Riset EY: Tren IPO Pasar Modal RI Positif, Meski Ekonomi Global Lesu
IPO positif di tengah prospek ekonomi RI yang bagus.
Jakarta, FORTUNE – Ernst & Young (EY) menyebutkan kinerja penawaran umum saham perdana (initial public offering/IPO) pasar modal Indonesia masih positif sepanjang kuartal pertama tahun ini. Sementara itu, tren IPO di tingkat global pada saat bersamaan cenderung menurun.
Hingga triwulan pertama 2023, terdapat 30 perusahaan yang melakukan IPO di pasar modal Indonesia dengan penghimpunan dana mencapai US$828 juta.
Tahun lalu, pasar modal Indonesia mencatatkan jumlah kesepakatan IPO terbesar dalam sejarah dengan 59 IPO. PT GoTo Gojek Tokopedia YTbk menjadi IPO perusahaan publik terbesar. Penawaran ekuitas dari perusahaan teknologi tersebut mencapai Rp14 triliun rupiah.
EY menaksir positif prospek perekonomian Indonesia meskipun di tingkat global ada isu seperti resesi dan krisis perbankan Amerika Serikat. Perusahaan jasa profesional itu memprediksi produk domestik bruto (PDB) tumbuh 3,6–5,0 persen, serta inflasi stabil pada kisaran 3–4,0 persen.
Pemulihan ekonomi pun akan bertopang pada peningkatan belanja konsumen dan pemerintah, serta reformasi struktural dengan disahkannya UU Cipta Kerja. Aturan tersebut diperkirakan membuat lingkungan bisnis yang lebih ramah bagi investasi swasta dan asing di Indonesia, serta menjadi kekuatan pendorong di balik perluasan sektor manufaktur Indonesia.
Per akhir Maret 2023, BEI mencatatakan 44 kandidat perusahaan terbuka. Dari jumlah tersebut, tiga sektor teratas menurut jumlah calon emiten adalah consumer non-cyclical sebanyak 11 calon emiten, 6 industri dasar, dan 6 sektor teknologi.

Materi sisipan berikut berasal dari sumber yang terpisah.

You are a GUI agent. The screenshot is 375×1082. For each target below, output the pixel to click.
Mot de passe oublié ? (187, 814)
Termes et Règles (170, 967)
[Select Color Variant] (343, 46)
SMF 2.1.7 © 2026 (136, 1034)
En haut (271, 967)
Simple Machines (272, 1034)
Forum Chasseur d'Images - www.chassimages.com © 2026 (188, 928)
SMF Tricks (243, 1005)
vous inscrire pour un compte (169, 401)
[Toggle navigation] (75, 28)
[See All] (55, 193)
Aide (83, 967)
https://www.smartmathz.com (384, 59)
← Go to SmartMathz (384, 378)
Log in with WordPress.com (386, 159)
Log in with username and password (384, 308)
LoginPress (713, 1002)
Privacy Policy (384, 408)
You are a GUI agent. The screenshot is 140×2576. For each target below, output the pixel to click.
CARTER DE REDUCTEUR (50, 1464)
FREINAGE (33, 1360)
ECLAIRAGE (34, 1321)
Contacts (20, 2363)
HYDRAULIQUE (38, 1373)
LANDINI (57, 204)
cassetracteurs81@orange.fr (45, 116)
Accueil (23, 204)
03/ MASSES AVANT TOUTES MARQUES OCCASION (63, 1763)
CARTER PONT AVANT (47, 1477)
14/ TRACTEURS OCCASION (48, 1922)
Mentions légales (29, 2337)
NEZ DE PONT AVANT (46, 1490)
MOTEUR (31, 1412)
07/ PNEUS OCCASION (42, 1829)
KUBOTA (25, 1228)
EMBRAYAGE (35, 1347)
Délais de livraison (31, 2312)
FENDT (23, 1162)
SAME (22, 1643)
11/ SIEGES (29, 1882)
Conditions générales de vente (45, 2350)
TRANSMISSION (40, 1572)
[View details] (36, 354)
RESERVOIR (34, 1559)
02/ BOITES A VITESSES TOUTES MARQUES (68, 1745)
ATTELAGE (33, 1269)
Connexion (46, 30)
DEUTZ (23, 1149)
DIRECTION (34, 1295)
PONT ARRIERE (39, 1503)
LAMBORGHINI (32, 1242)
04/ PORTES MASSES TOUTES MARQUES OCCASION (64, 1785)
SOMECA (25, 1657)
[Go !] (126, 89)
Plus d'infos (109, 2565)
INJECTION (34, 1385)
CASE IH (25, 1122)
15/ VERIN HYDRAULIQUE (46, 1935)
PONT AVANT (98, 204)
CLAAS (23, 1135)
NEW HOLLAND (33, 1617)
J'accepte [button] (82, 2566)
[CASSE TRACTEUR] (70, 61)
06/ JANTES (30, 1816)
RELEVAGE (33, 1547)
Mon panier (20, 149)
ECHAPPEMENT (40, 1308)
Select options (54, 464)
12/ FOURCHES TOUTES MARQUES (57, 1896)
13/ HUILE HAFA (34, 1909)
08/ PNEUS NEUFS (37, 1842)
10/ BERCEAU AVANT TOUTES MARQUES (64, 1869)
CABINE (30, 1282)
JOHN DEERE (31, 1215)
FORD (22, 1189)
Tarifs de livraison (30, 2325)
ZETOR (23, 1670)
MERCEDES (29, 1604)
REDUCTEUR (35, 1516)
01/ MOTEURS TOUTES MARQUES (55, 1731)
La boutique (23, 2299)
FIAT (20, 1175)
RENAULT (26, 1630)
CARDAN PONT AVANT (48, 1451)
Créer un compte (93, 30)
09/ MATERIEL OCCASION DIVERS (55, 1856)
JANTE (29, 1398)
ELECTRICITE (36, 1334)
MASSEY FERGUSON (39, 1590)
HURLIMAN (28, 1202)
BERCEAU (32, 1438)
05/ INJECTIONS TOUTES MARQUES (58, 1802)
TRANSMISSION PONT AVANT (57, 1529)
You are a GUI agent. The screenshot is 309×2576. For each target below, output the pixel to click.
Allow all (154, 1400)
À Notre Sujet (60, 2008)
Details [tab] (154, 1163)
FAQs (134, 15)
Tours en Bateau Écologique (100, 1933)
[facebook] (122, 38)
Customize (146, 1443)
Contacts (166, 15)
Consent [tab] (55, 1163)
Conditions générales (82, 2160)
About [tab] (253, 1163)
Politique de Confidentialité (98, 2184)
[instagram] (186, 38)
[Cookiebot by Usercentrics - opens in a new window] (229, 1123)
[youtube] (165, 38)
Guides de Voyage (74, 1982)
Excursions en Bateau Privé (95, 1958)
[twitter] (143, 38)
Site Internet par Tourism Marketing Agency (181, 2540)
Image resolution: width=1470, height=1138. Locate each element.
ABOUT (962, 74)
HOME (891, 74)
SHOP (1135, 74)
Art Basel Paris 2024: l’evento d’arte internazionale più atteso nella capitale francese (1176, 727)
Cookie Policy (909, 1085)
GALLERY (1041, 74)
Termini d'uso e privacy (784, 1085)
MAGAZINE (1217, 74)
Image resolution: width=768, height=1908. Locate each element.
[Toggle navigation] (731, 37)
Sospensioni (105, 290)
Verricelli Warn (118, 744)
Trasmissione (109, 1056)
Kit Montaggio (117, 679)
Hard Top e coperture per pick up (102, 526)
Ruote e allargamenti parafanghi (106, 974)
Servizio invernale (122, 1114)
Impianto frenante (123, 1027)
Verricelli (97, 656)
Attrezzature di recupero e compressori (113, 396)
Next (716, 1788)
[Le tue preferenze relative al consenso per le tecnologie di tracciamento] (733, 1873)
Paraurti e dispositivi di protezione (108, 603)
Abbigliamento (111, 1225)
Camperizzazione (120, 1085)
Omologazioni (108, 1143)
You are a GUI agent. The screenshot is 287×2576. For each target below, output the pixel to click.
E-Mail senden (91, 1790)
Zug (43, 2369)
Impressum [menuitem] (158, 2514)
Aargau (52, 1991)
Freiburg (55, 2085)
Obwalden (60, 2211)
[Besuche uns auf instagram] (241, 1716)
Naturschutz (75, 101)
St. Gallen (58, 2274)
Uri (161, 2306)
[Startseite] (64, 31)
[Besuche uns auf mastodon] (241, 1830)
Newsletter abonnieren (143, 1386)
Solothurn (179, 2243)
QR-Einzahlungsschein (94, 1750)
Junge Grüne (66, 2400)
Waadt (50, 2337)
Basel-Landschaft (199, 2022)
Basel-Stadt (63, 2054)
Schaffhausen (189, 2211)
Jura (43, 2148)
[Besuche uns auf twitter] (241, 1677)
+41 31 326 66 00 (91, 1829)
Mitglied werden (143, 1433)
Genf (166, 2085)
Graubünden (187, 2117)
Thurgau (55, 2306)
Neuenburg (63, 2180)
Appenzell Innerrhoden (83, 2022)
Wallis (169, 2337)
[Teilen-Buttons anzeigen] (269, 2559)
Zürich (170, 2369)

“Pasar IPO Indonesia diharapkan berjalan sehat dan aktif di sepanjang tahun 2023, dengan semakin banyak perusahaan dari profil dan sektor yang beragam memutuskan untuk go public,” kata EY Indonesia Strategy and Transactions Partner, Sahala Situmorang, dalam rilis pers yang dikutip Senin (17/4).
IPO global
Kinerja IPO pasar modal Indonesia tampak menjanjikan jika dibandingkan negara lain di Asia Tenggara. Sebagai perbandingan, Thailand mencatatkan 10 IPO dengan penghimpunan dana US$322 juta, Malaysia 10 IPO dengan dana US$238 juta, dan Singapura 1 IPO yang menghasilkan pendanaan US$15 juta.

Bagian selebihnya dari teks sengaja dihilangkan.